Collected data:
++++++++

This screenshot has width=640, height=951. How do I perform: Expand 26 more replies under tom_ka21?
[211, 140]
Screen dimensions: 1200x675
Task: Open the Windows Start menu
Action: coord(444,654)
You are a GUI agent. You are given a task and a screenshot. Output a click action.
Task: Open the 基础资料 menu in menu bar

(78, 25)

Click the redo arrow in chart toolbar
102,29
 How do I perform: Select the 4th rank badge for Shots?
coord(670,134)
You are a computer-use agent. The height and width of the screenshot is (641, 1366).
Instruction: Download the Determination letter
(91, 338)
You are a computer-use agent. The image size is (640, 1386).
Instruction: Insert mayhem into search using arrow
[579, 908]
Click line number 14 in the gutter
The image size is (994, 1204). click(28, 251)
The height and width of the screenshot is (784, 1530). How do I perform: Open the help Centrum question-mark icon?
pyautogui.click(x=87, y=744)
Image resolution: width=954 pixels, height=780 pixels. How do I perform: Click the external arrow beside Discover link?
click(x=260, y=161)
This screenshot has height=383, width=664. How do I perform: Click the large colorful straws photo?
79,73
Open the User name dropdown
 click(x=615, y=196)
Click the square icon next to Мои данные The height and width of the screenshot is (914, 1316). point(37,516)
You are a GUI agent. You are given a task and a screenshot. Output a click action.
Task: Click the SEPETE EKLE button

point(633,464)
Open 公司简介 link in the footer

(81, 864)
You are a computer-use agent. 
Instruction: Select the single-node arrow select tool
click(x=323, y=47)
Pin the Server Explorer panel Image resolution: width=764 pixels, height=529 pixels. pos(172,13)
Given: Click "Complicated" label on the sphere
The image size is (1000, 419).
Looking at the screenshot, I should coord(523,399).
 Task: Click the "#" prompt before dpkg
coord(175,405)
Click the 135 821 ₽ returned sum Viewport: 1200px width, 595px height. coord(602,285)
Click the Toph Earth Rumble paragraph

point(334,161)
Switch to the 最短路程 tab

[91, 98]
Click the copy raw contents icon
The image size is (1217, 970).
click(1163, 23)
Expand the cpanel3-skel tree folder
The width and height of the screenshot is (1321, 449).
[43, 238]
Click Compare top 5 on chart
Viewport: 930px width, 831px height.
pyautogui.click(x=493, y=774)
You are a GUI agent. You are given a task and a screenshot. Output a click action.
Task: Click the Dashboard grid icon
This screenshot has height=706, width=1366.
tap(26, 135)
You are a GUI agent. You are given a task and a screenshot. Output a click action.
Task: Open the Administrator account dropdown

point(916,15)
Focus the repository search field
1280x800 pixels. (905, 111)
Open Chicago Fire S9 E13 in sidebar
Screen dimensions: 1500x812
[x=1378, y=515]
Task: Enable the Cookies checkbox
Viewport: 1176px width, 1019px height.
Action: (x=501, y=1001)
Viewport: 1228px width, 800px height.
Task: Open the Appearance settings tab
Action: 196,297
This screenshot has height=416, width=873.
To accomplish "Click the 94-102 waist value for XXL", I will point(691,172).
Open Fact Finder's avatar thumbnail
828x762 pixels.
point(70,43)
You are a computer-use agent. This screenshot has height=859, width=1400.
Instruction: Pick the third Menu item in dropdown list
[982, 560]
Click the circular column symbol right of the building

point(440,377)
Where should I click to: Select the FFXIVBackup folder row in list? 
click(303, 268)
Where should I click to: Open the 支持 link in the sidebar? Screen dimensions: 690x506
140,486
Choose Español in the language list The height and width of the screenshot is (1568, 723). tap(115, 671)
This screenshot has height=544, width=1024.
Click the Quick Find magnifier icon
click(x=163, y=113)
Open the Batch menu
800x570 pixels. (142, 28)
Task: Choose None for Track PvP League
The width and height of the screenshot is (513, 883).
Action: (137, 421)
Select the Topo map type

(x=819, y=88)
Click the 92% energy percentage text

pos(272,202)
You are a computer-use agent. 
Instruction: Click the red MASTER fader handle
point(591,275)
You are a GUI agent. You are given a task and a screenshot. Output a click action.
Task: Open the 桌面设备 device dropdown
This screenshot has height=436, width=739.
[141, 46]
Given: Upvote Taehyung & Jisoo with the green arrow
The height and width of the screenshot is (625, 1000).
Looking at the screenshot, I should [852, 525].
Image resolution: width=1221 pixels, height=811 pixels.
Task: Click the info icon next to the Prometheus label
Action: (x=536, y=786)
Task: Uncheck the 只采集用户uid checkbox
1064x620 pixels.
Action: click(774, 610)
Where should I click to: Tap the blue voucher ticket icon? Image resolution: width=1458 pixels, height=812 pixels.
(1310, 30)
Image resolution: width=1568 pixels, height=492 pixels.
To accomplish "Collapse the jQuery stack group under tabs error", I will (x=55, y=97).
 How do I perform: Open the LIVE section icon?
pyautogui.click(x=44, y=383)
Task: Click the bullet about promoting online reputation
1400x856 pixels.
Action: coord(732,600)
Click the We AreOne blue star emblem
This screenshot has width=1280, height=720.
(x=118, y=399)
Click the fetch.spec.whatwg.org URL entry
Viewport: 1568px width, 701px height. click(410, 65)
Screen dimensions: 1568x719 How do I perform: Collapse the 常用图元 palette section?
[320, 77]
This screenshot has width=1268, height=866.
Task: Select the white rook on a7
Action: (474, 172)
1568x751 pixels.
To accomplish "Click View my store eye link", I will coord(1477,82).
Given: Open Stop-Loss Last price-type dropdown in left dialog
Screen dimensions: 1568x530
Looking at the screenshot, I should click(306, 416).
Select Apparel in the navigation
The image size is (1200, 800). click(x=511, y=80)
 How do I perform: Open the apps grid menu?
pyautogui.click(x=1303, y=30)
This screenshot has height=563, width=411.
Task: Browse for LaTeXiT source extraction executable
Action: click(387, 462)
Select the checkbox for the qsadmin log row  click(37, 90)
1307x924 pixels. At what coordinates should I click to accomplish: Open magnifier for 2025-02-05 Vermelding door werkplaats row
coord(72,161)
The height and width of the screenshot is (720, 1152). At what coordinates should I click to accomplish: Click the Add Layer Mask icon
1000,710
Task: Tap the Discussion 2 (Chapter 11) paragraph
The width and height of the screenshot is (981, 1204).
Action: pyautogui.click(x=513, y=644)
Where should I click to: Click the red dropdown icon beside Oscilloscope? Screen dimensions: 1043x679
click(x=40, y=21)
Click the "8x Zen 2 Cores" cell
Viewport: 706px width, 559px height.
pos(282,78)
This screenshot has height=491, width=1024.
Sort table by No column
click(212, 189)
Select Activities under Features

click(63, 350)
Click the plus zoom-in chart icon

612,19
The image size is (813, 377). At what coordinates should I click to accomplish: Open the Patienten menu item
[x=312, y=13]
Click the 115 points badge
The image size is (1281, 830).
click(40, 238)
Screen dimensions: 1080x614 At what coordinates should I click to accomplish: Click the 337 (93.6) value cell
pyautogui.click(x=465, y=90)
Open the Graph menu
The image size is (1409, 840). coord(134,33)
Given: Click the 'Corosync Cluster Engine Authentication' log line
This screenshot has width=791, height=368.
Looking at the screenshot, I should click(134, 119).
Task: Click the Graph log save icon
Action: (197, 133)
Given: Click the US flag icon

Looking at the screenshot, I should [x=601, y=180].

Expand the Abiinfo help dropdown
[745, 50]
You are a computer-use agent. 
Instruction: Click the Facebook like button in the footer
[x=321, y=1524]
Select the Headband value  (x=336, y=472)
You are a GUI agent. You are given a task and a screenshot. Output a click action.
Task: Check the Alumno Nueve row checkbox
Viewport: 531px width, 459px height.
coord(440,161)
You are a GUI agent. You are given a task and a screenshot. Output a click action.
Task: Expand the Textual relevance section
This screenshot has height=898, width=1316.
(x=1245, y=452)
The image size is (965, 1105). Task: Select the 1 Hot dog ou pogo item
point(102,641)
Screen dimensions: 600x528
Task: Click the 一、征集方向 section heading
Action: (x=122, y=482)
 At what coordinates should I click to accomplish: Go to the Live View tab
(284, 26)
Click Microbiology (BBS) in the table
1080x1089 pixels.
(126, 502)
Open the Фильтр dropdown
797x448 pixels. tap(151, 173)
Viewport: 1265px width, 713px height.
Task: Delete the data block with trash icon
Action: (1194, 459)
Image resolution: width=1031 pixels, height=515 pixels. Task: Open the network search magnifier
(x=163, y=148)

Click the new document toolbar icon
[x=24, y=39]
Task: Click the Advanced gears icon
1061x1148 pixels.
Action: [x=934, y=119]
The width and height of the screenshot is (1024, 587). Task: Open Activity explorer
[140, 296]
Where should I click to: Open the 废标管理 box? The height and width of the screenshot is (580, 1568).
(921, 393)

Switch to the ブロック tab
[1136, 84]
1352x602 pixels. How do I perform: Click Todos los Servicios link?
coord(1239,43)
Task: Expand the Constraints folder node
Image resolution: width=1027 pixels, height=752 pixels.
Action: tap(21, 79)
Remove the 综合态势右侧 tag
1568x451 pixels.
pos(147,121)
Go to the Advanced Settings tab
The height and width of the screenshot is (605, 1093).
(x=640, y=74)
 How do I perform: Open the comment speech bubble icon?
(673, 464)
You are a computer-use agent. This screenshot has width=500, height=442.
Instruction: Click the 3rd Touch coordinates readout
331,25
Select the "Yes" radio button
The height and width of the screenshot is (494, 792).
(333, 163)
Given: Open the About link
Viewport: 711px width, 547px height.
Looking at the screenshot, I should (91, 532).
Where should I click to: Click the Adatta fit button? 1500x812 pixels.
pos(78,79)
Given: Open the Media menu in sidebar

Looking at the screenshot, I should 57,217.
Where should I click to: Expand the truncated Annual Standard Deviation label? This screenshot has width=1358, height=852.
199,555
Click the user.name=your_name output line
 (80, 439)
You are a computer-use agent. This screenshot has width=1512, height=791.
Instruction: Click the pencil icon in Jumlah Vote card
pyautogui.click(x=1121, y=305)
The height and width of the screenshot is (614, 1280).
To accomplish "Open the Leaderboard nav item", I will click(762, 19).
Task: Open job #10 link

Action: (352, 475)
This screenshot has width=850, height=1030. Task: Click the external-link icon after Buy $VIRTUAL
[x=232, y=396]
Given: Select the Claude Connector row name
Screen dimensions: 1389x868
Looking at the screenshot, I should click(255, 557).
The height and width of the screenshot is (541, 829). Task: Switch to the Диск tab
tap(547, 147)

++++++++

HOW TO COMPLETE THIS TASK » Using the entries shown above, reproduce verbatim the lines from the line bearing "This screenshot has height=898, width=1316." to the line bearing "has width=500, height=442.", inclusive.

SOLUTION FOR THIS TASK »
This screenshot has height=898, width=1316.
(x=1245, y=452)
The image size is (965, 1105). Task: Select the 1 Hot dog ou pogo item
point(102,641)
Screen dimensions: 600x528
Task: Click the 一、征集方向 section heading
Action: (x=122, y=482)
 At what coordinates should I click to accomplish: Go to the Live View tab
(284, 26)
Click Microbiology (BBS) in the table
1080x1089 pixels.
(126, 502)
Open the Фильтр dropdown
797x448 pixels. tap(151, 173)
Viewport: 1265px width, 713px height.
Task: Delete the data block with trash icon
Action: (1194, 459)
Image resolution: width=1031 pixels, height=515 pixels. Task: Open the network search magnifier
(x=163, y=148)

Click the new document toolbar icon
[x=24, y=39]
Task: Click the Advanced gears icon
1061x1148 pixels.
Action: [x=934, y=119]
The width and height of the screenshot is (1024, 587). Task: Open Activity explorer
[140, 296]
Where should I click to: Open the 废标管理 box? The height and width of the screenshot is (580, 1568).
(921, 393)

Switch to the ブロック tab
[1136, 84]
1352x602 pixels. How do I perform: Click Todos los Servicios link?
coord(1239,43)
Task: Expand the Constraints folder node
Image resolution: width=1027 pixels, height=752 pixels.
Action: tap(21, 79)
Remove the 综合态势右侧 tag
1568x451 pixels.
pos(147,121)
Go to the Advanced Settings tab
The height and width of the screenshot is (605, 1093).
(x=640, y=74)
 How do I perform: Open the comment speech bubble icon?
(673, 464)
You are a computer-use agent. This screenshot has width=500, height=442.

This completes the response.